Resolve to Move
3 fresh ways to get your exercise on
By Ross Boissoneau | Jan. 4, 2020
It’s undoubtedly the oldest and most common New Year’s resolution: Everybody wants to get in better shape, lose weight, become more flexible. But how to do it?
There are certainly plenty of options. Join a gym (and bail after a month or so). Get a home gym (then turn it into the kids’ playroom). There’s yoga, martial arts, Pilates, spinning — the list goes on and on.
Maybe the easiest option is just to start running. But where’s the fun in that? “Running sucks,” said Terri Hillier succinctly. She should know, as she endures it alongside members of the Traverse City Track Club. But it’s not just putting on a pair of sneakers and hitting the road. She and her husband and others engage in “rucking” — running, but with a weighted rucksack.
Hillier and Jim Thoreson are co-leaders of the Traverse Area Rucking Club. “We carry 20 pounds. We use four paver bricks taped together [inside the rucksack] so they don’t bounce all over,” she said. Good idea.
But whose idea was it to do this in the first place? Hillier said it goes back to special operations forces training. She said she experienced it in a program led by military veterans. “They teach some of the survival skills they had to learn,” she said.
While it demands fitness and endurance, it goes beyond those skills. “It builds teamwork. It’s not a competition,” Hillier said.
“I hate running,” she reiterated. “But when I’m done, I love it.” She said anyone who similarly thinks running is a horrible idea and wants to try its difficult but perhaps more interesting cousin can find out more by searching “Traverse Area Ruck Club” page on Facebook.
LET THE CIRCLE BE UNBROKEN
Sound too hardcore? Maybe you’d prefer Gyrotonic® exercise. As evidenced by the little circle R, this method is trademarked. It features special equipment and instruction, built around the idea of exercising your muscles in a circular manner. It is based on movements from Kundalini yoga, swimming, dance, gymnastics, and tai chi.

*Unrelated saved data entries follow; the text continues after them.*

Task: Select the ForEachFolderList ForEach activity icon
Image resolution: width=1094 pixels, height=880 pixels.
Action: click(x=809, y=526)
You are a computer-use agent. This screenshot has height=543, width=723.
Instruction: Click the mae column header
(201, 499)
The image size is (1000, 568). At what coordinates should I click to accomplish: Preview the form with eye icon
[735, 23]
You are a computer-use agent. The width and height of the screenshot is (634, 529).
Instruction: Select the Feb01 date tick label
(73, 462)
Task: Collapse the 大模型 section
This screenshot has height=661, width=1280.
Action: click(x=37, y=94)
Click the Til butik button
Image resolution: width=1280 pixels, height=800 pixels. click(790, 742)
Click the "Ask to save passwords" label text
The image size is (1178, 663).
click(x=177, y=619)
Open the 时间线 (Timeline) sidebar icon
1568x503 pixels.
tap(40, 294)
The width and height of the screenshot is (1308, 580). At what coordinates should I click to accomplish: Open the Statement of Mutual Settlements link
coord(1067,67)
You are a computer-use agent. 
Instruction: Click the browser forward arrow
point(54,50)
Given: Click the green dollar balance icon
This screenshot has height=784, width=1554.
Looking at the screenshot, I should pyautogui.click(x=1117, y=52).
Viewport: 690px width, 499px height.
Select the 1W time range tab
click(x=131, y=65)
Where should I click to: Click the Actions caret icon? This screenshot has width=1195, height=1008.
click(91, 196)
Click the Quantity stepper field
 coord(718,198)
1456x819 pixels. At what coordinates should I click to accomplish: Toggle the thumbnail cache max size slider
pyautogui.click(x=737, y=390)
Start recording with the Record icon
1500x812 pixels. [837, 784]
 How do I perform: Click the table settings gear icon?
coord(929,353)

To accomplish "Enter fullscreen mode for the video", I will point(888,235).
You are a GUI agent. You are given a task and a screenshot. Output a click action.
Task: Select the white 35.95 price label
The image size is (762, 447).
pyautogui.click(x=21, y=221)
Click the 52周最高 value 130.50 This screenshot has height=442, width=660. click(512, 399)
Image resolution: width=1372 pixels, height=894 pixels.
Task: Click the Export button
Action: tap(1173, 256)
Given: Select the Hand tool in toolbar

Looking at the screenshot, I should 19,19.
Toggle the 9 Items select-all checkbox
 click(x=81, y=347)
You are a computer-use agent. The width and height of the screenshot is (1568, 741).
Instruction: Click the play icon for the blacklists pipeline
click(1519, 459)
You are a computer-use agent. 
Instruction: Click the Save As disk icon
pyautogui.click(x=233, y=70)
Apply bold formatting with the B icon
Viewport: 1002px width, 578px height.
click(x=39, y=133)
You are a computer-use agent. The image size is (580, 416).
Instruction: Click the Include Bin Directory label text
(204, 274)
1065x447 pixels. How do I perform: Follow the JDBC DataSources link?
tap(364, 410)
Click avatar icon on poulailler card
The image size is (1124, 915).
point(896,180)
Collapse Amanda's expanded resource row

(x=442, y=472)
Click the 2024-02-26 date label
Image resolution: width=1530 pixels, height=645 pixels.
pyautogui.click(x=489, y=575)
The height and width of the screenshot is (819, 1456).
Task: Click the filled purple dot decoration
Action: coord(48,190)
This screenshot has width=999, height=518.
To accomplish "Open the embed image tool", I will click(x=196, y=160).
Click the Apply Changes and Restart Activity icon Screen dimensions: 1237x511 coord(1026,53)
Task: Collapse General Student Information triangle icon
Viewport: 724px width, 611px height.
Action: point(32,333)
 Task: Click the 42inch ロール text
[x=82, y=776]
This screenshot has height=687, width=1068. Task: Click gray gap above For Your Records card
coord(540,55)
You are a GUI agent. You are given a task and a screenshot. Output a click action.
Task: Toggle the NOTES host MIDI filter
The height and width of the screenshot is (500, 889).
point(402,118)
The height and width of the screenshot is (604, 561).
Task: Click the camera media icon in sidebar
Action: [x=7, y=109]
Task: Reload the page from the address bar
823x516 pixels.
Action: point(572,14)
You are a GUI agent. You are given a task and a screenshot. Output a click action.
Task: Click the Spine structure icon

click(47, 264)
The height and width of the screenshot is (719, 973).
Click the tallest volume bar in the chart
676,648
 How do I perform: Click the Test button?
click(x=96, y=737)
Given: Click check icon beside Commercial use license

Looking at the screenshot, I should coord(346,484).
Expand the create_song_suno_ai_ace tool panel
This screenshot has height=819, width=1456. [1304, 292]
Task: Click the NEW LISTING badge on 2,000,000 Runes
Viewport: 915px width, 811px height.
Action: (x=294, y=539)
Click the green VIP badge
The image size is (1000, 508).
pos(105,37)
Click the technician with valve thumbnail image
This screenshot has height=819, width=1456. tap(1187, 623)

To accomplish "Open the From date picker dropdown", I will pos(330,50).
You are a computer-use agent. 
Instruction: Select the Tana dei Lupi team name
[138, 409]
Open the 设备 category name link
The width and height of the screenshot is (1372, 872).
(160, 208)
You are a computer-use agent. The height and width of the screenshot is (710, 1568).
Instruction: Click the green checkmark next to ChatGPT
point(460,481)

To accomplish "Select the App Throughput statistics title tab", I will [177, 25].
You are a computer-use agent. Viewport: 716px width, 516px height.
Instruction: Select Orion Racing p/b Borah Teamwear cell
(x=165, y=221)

Bridgit Frank is a certified Pilates instructor and a certified Gyrotonic® Level 1 instructor. She leads classes at Village Pilates at Grand Traverse Commons. “The way I think of it is three dimensional and circular, compared to Pilates, which is two dimensional and linear,” she said.
It includes specific machines with pulleys and weights and uses (and hence restores) the kinds of circular motions the body does in activities such as golf or tennis. Frank said it’s about strengthening and toning the muscles, including the core. “Gyrotonics is safe. You’re not going to injure yourself. It’s great for shoulder problems or hip issues. A lot of dancers use it, but it’s a great movement for any age or fitness level.”
That’s what attracted Mia Munroe. The former professional ballet dancer was looking for something for herself and others that would restore strength and mobility without pain or injury. The first to offers Gyrotonic® exercise locally, she does so at her Movement In Action studio in downtown Traverse City as well as at Table Health in the Commons and New Moon Yoga on Cherry Bend Road.
In addition to improving one’s overall health, her focus includes the benefits it provides to the pelvic floor. That includes things she said are not widely discussed, such as incontinence, prolapse and prostate problems, as well as digestive health problems. “I look at their lifestyle and habits, if they’re sitting at a desk, a biker, a golfer, and match it to balance. I can teach people how to sit.
“It includes a three-dimensional range of motion, extension and flexion, lateral rotation,” Munroe said.
While most of her clients are women, Munroe said both men and women can get great benefits from it. “It’s the nemesis of lower back pain. It helps the digestive, endocrine and skeletal systems, using fluid motion to articulate every joint,” she said.
Is it worth it? “The best thing is you feel invigorated, energized, even taller after,” said Frank.
JUST PLAIN PLAY
If you’re looking to stimulate your creative juices and not just your body, there are options there as well. InterPlay Body Movement combines several elements: movement, sound, storytelling, stillness and contact, according to Lee Edwards, a certified InterPlay leader. She’s one of three certified instructors in Traverse City, along with Barbara Termaat and Kathi Brown.
Edwards has held classes across the state, from Ann Arbor to Traverse City, Petoskey and Charlevoix. “It’s billed more as creative expression, but has movement built in,” she said. She said its goals are to improve health, from physical and mental to emotional. “People feel energized and enthused afterwards, and also often deeply touched,” she said.
InterPlay is described as “an active, creative way to unlock the wisdom of the body.” Lest that sound too contrived, Edwards said the components and indeed the impact can range from playful to profound.
She said her groups have ranged from four to 16 people, who work together on the various aspects of the exercises. They can include everything from vocalizations and singing to dancing, 30-second stories to doing movements with a partner. Edwards said in addition to freeing oneself, it builds community within the group, as the participants work solo, in pairs, small groups, or the whole group. Organizations can use InterPlay as group-building or brainstorming activities. “It’s a creative, whole-body approach,” said Edwards.